Advancement flaps, where a piece of tissue is pulled over the internal opening to seal it, offer another sphincter-sparing option with an average success rate around 81 percent.

Recovery After Surgery

Recovery depends on the type of procedure, but even a straightforward fistulotomy takes longer than most people expect. Daily activities are typically disrupted for about two weeks, and full recovery can take several months. During that time, you’ll likely need to avoid strenuous lower-body exercise like squats or heavy lifting.

The wound from a fistulotomy is intentionally left open to heal from the inside out, which means you’ll manage an open wound with regular sitz baths and dressing changes. Pain is usually manageable with over-the-counter medication and tends to improve steadily after the first week.

Risks to Bowel Control

The biggest concern with any fistula surgery is damage to the sphincter muscles, which can affect your ability to control gas or stool. This is precisely why the type and location of the fistula dictates which surgery is appropriate.

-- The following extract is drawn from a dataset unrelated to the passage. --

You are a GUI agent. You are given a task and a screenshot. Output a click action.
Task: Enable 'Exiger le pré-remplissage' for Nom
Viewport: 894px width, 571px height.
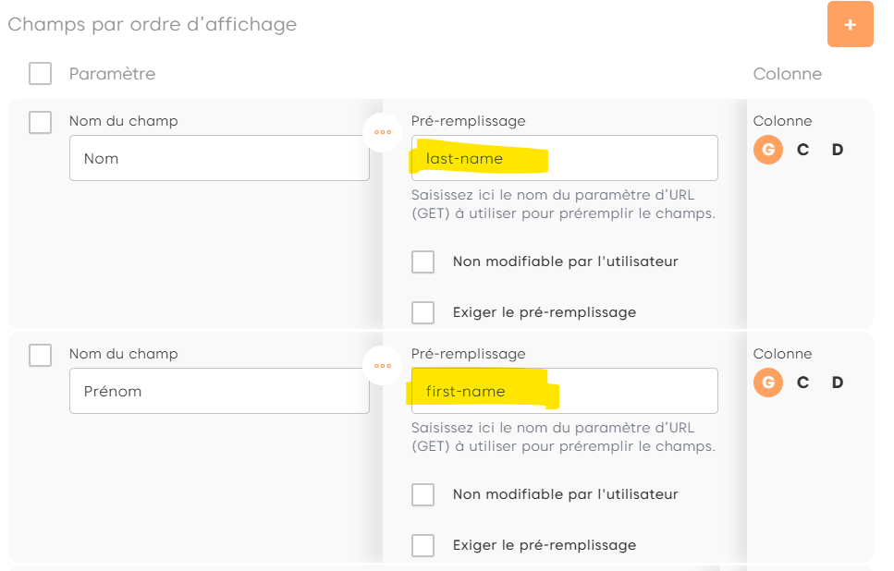click(423, 312)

For simple fistulotomy involving minimal muscle, the risk of significant incontinence is low. But studies report that some degree of continence disturbance after fistulotomy can reach as high as 58 percent when accounting for all severities, including minor issues like occasional difficulty controlling gas. The risk increases with factors like prior anal surgeries, the amount of muscle involved, and, in women, a history of childbirth-related injury. For cutting setons specifically, minor incontinence occurs in 10 to 20 percent of patients, with major incontinence in up to 10 percent.

This tradeoff between cure rate and continence risk is the central decision in fistula treatment. Procedures that cut through muscle heal more reliably but carry more risk. Sphincter-sparing procedures protect continence but have higher recurrence rates. Your surgeon will weigh your specific anatomy, fistula complexity, and baseline sphincter function to recommend the best approach.